|
- # !/usr/bin/env python
- # coding=UTF-8
- """
- @Author: WEN Hao
- @LastEditors: WEN Hao
- @Description:
- @Date: 2021-08-31
- @LastEditTime: 2023-05-11
-
- 记录、解析模型评测参数的类,
- 主要基于TextAttack的AttackArgs类进行实现
- """
-
- import os
- import sys
- import time
- from argparse import ArgumentParser
- from dataclasses import dataclass
- from typing import List, Optional, Union
-
- from torch_ecg.utils.misc import ReprMixin, str2bool
-
- from ...const import ATTACK_ARGS_TO_LOG
- from ...utils.loggers import AttackLogManager
- from ...utils.misc import nlp_log_dir
- from ...utils.strings import LANGUAGE, normalize_language
-
- __all__ = [
- "AttackArgs",
- ]
-
-
- @dataclass
- class AttackArgs(ReprMixin):
- """Attack arguments to be passed to `AttackerEval`.
-
- Args:
- num_examples:
- The number of examples to attack. :obj:`-1` for entire dataset.

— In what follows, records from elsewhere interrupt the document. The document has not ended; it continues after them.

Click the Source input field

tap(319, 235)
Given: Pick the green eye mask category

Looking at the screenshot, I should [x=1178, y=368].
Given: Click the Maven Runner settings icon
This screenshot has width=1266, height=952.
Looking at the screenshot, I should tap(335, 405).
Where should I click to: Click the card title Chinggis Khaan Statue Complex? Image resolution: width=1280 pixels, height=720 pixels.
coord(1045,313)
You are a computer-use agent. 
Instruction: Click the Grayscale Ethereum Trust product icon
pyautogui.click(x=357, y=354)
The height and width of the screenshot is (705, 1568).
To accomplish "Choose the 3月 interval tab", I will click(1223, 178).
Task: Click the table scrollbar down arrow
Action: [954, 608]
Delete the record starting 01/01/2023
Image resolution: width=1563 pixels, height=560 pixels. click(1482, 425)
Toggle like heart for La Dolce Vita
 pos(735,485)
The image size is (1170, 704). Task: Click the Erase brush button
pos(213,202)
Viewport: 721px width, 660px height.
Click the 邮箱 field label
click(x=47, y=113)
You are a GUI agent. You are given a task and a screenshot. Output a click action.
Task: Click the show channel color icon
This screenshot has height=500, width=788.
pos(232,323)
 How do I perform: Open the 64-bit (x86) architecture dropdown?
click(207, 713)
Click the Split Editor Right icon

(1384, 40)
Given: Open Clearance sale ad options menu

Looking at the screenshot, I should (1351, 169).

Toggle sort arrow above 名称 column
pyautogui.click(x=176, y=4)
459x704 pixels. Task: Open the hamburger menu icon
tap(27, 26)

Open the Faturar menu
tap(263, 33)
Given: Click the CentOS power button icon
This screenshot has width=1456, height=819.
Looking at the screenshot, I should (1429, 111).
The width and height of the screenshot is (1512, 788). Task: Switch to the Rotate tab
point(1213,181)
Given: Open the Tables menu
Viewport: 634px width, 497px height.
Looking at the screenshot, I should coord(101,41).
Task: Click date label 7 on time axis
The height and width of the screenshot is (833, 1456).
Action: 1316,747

- num_successful_examples:
- The number of successful adversarial examples we want. This is different from :obj:`num_examples`
- as :obj:`num_examples` only cares about attacking `N` samples while :obj:`num_successful_examples` aims to keep attacking
- until we have `N` successful cases.
-
- .. note::
- If set, this argument overrides `num_examples` argument.
- num_examples_offset:
- The offset index to start at in the dataset.
- attack_n:
- Whether to run attack until total of `N` examples have been attacked (and not skipped).
- shuffle:
- If :obj:`True`, we randomly shuffle the dataset before attacking. However, this avoids actually shuffling
- the dataset internally and opts for shuffling the list of indices of examples we want to attack. This means
- :obj:`shuffle` can now be used with checkpoint saving.
- query_budget:
- The maximum number of model queries allowed per example attacked.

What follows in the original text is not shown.